Strengths and Limitations

Time series analyses are commonly used to assess the impact of an intervention with clearly defined start points. We applied autoregressive quasi-Poisson models (with terms for seasonality) to study changes in pain scores and opioid use at the population-level in groups of patients undergoing total knee arthroplasty every month (700 to 850 per month) after a time point (October 2013) versus before it. We were able to account for ongoing reductions in opioid prescriptions (before the Opioid Safety Initiative), using data during 45 months before implementation.39  Comparing projected trends with observed trends (figs. 1 to 3), we found plausible changes in analgesic prescriptions across the Veterans Health Administration, a health system with effective services for pain management, and for the treatment of mental illnesses and substance use disorder.2,3  We confirmed all findings in additional distinct segmented regression analyses (Supplemental Digital Content, figs. 3 to 7, https://links.lww.com/ALN/B950). Confounding due to underlying changes in patient characteristics is unlikely given that populations treated after the Opioid Safety Initiative were likely to have increased (rather than reduced) opioid use. Depression and alcohol use disorder were slightly increased in the post–Opioid Safety Initiative period.12,13  We limited the study from January 2010 to December 2015, to avoid errors related to a transition to International Classification of Diseases, Tenth Revisions coding.

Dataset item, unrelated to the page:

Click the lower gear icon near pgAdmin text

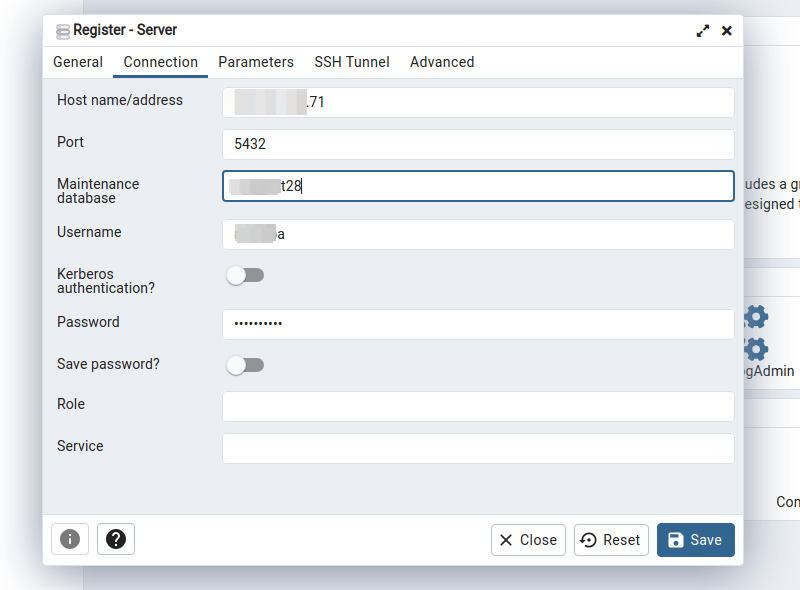[x=756, y=349]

The study has many limitations. First, this study is ecological and patient-level trajectories in pain scores and opioid prescriptions were not examined. Results at the group-level may not translate into similar results at the patient-level. Second, the pain scores that we used, while readily available in electronic health records, do not provide biopsychosocial or functional information.19  We cannot determine how pain-related functioning was impacted when opioid use decreased. Third, time-varying confounding, e.g., changes in surgical and medical practice for total knee replacement patients over time remains a threat to validity.39  Changes in response to interventions other than the Opioid Safety Initiative may explain observed effects. Also, segmented regression analyses showed that the Opioid Safety Initiative was associated with sustained reductions in chronic postoperative opioid use in preoperatively naive patients, but not in preoperative opioid users (Supplemental Digital Content, figs. 3 to 7, https://links.lww.com/ALN/B950). This suggest differential impact of the Opioid Safety Initiative on subpopulations. Lastly, findings may not be generalizable to other populations undergoing surgery since we only included patients that underwent total knee arthroplasty.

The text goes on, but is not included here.